# Source material:
--*--

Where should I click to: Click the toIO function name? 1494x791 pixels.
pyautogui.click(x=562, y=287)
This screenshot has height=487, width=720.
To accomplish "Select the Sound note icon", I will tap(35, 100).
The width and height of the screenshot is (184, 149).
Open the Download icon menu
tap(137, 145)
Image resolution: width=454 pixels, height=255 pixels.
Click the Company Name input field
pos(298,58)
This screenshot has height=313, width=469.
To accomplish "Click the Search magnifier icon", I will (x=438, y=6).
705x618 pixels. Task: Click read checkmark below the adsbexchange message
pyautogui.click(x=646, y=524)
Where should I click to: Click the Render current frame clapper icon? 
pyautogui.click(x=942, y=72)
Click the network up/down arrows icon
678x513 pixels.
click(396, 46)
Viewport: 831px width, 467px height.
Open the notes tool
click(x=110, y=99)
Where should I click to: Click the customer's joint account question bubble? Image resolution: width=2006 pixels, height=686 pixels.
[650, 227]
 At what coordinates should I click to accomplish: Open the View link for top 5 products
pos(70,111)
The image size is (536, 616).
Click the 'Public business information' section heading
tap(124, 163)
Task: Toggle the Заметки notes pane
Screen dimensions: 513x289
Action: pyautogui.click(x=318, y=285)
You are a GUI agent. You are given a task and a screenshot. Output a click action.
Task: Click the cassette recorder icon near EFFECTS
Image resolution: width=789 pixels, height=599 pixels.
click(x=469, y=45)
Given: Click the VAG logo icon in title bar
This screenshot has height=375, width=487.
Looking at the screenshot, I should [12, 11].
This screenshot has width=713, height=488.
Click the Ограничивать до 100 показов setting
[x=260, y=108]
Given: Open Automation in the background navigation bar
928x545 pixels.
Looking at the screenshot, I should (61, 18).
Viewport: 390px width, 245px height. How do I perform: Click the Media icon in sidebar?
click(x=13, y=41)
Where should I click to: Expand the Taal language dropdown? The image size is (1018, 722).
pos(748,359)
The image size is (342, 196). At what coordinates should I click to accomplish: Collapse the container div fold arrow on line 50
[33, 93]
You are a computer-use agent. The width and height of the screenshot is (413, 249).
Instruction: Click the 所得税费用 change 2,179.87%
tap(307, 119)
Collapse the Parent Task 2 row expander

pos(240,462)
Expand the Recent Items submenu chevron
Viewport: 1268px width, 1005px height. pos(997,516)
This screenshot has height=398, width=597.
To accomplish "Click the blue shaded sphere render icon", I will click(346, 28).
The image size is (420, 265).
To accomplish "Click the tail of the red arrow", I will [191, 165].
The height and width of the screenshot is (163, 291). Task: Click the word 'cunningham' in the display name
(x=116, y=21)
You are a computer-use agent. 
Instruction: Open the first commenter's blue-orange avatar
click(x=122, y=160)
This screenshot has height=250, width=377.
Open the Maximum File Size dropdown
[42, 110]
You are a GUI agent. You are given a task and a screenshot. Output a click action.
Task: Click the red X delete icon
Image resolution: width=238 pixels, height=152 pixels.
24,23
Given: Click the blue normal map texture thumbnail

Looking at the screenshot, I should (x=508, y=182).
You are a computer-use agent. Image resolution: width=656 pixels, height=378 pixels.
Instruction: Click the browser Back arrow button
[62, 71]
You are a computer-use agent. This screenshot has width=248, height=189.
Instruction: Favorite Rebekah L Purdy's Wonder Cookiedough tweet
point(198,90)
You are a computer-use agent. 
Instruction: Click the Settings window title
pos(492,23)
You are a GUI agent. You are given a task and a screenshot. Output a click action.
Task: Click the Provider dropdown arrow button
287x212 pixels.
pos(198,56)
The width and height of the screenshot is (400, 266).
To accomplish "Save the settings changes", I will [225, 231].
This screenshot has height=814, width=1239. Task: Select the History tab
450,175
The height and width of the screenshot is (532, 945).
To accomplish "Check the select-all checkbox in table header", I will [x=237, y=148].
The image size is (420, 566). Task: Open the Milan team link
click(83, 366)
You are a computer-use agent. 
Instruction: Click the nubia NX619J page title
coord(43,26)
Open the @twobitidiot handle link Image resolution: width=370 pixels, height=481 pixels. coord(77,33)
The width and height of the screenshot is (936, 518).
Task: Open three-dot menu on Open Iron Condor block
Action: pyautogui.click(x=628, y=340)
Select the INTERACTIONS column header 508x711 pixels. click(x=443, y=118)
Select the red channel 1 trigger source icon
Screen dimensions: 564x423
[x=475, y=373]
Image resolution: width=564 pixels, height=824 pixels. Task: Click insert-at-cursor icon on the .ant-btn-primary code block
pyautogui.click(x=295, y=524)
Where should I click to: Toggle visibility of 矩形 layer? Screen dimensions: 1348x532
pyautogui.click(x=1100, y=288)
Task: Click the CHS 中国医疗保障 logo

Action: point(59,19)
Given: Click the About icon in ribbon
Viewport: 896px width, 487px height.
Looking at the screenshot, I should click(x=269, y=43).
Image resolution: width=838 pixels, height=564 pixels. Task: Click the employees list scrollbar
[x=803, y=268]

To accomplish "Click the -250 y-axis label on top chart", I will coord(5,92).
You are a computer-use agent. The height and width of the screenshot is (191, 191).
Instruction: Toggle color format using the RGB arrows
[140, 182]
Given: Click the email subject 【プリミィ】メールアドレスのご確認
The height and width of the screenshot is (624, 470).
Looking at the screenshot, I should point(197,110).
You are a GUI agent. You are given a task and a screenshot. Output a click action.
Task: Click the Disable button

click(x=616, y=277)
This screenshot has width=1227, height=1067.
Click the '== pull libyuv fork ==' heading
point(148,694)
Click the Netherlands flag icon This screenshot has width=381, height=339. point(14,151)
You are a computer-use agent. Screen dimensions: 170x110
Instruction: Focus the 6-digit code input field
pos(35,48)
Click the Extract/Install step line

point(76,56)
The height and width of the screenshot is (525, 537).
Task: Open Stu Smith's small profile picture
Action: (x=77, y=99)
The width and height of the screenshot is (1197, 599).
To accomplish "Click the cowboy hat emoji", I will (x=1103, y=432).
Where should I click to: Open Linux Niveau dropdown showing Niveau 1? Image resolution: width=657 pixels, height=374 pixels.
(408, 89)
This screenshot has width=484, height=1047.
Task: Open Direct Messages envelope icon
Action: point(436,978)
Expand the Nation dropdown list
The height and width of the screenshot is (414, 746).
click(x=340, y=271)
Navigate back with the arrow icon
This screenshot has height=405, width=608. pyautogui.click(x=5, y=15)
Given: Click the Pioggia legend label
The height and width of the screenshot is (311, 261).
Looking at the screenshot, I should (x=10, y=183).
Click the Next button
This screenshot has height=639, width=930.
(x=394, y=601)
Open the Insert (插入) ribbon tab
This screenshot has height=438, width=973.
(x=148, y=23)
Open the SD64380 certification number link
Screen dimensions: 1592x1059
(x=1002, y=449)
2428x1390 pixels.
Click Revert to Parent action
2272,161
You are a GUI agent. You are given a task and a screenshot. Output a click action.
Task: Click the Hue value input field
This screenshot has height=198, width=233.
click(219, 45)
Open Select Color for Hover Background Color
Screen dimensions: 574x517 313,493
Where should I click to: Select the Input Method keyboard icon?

--*--

# Problem to work on:
Retype the material above in full, with nothing altered.

# Response below:
Where should I click to: Click the toIO function name? 1494x791 pixels.
pyautogui.click(x=562, y=287)
This screenshot has height=487, width=720.
To accomplish "Select the Sound note icon", I will tap(35, 100).
The width and height of the screenshot is (184, 149).
Open the Download icon menu
tap(137, 145)
Image resolution: width=454 pixels, height=255 pixels.
Click the Company Name input field
pos(298,58)
This screenshot has height=313, width=469.
To accomplish "Click the Search magnifier icon", I will (x=438, y=6).
705x618 pixels. Task: Click read checkmark below the adsbexchange message
pyautogui.click(x=646, y=524)
Where should I click to: Click the Render current frame clapper icon? 
pyautogui.click(x=942, y=72)
Click the network up/down arrows icon
678x513 pixels.
click(396, 46)
Viewport: 831px width, 467px height.
Open the notes tool
click(x=110, y=99)
Where should I click to: Click the customer's joint account question bubble? Image resolution: width=2006 pixels, height=686 pixels.
[650, 227]
 At what coordinates should I click to accomplish: Open the View link for top 5 products
pos(70,111)
The image size is (536, 616).
Click the 'Public business information' section heading
tap(124, 163)
Task: Toggle the Заметки notes pane
Screen dimensions: 513x289
Action: pyautogui.click(x=318, y=285)
You are a GUI agent. You are given a task and a screenshot. Output a click action.
Task: Click the cassette recorder icon near EFFECTS
Image resolution: width=789 pixels, height=599 pixels.
click(x=469, y=45)
Given: Click the VAG logo icon in title bar
This screenshot has height=375, width=487.
Looking at the screenshot, I should [12, 11].
This screenshot has width=713, height=488.
Click the Ограничивать до 100 показов setting
[x=260, y=108]
Given: Open Automation in the background navigation bar
928x545 pixels.
Looking at the screenshot, I should (61, 18).
Viewport: 390px width, 245px height. How do I perform: Click the Media icon in sidebar?
click(x=13, y=41)
Where should I click to: Expand the Taal language dropdown? The image size is (1018, 722).
pos(748,359)
The image size is (342, 196). At what coordinates should I click to accomplish: Collapse the container div fold arrow on line 50
[33, 93]
You are a computer-use agent. The width and height of the screenshot is (413, 249).
Instruction: Click the 所得税费用 change 2,179.87%
tap(307, 119)
Collapse the Parent Task 2 row expander

pos(240,462)
Expand the Recent Items submenu chevron
Viewport: 1268px width, 1005px height. pos(997,516)
This screenshot has height=398, width=597.
To accomplish "Click the blue shaded sphere render icon", I will click(346, 28).
The image size is (420, 265).
To accomplish "Click the tail of the red arrow", I will [191, 165].
The height and width of the screenshot is (163, 291). Task: Click the word 'cunningham' in the display name
(x=116, y=21)
You are a computer-use agent. 
Instruction: Open the first commenter's blue-orange avatar
click(x=122, y=160)
This screenshot has height=250, width=377.
Open the Maximum File Size dropdown
[42, 110]
You are a GUI agent. You are given a task and a screenshot. Output a click action.
Task: Click the red X delete icon
Image resolution: width=238 pixels, height=152 pixels.
24,23
Given: Click the blue normal map texture thumbnail

Looking at the screenshot, I should (x=508, y=182).
You are a computer-use agent. Image resolution: width=656 pixels, height=378 pixels.
Instruction: Click the browser Back arrow button
[62, 71]
You are a computer-use agent. This screenshot has width=248, height=189.
Instruction: Favorite Rebekah L Purdy's Wonder Cookiedough tweet
point(198,90)
You are a computer-use agent. 
Instruction: Click the Settings window title
pos(492,23)
You are a GUI agent. You are given a task and a screenshot. Output a click action.
Task: Click the Provider dropdown arrow button
287x212 pixels.
pos(198,56)
The width and height of the screenshot is (400, 266).
To accomplish "Save the settings changes", I will [225, 231].
This screenshot has height=814, width=1239. Task: Select the History tab
450,175
The height and width of the screenshot is (532, 945).
To accomplish "Check the select-all checkbox in table header", I will [x=237, y=148].
The image size is (420, 566). Task: Open the Milan team link
click(83, 366)
You are a computer-use agent. 
Instruction: Click the nubia NX619J page title
coord(43,26)
Open the @twobitidiot handle link Image resolution: width=370 pixels, height=481 pixels. coord(77,33)
The width and height of the screenshot is (936, 518).
Task: Open three-dot menu on Open Iron Condor block
Action: pyautogui.click(x=628, y=340)
Select the INTERACTIONS column header 508x711 pixels. click(x=443, y=118)
Select the red channel 1 trigger source icon
Screen dimensions: 564x423
[x=475, y=373]
Image resolution: width=564 pixels, height=824 pixels. Task: Click insert-at-cursor icon on the .ant-btn-primary code block
pyautogui.click(x=295, y=524)
Where should I click to: Toggle visibility of 矩形 layer? Screen dimensions: 1348x532
pyautogui.click(x=1100, y=288)
Task: Click the CHS 中国医疗保障 logo

Action: point(59,19)
Given: Click the About icon in ribbon
Viewport: 896px width, 487px height.
Looking at the screenshot, I should click(x=269, y=43).
Image resolution: width=838 pixels, height=564 pixels. Task: Click the employees list scrollbar
[x=803, y=268]

To accomplish "Click the -250 y-axis label on top chart", I will coord(5,92).
You are a computer-use agent. The height and width of the screenshot is (191, 191).
Instruction: Toggle color format using the RGB arrows
[140, 182]
Given: Click the email subject 【プリミィ】メールアドレスのご確認
The height and width of the screenshot is (624, 470).
Looking at the screenshot, I should point(197,110).
You are a GUI agent. You are given a task and a screenshot. Output a click action.
Task: Click the Disable button

click(x=616, y=277)
This screenshot has width=1227, height=1067.
Click the '== pull libyuv fork ==' heading
point(148,694)
Click the Netherlands flag icon This screenshot has width=381, height=339. point(14,151)
You are a computer-use agent. Screen dimensions: 170x110
Instruction: Focus the 6-digit code input field
pos(35,48)
Click the Extract/Install step line

point(76,56)
The height and width of the screenshot is (525, 537).
Task: Open Stu Smith's small profile picture
Action: (x=77, y=99)
The width and height of the screenshot is (1197, 599).
To accomplish "Click the cowboy hat emoji", I will (x=1103, y=432).
Where should I click to: Open Linux Niveau dropdown showing Niveau 1? Image resolution: width=657 pixels, height=374 pixels.
(408, 89)
This screenshot has width=484, height=1047.
Task: Open Direct Messages envelope icon
Action: point(436,978)
Expand the Nation dropdown list
The height and width of the screenshot is (414, 746).
click(x=340, y=271)
Navigate back with the arrow icon
This screenshot has height=405, width=608. pyautogui.click(x=5, y=15)
Given: Click the Pioggia legend label
The height and width of the screenshot is (311, 261).
Looking at the screenshot, I should (x=10, y=183).
Click the Next button
This screenshot has height=639, width=930.
(x=394, y=601)
Open the Insert (插入) ribbon tab
This screenshot has height=438, width=973.
(x=148, y=23)
Open the SD64380 certification number link
Screen dimensions: 1592x1059
(x=1002, y=449)
2428x1390 pixels.
Click Revert to Parent action
2272,161
You are a GUI agent. You are given a task and a screenshot. Output a click action.
Task: Click the Hue value input field
This screenshot has height=198, width=233.
click(219, 45)
Open Select Color for Hover Background Color
Screen dimensions: 574x517 313,493
Where should I click to: Select the Input Method keyboard icon?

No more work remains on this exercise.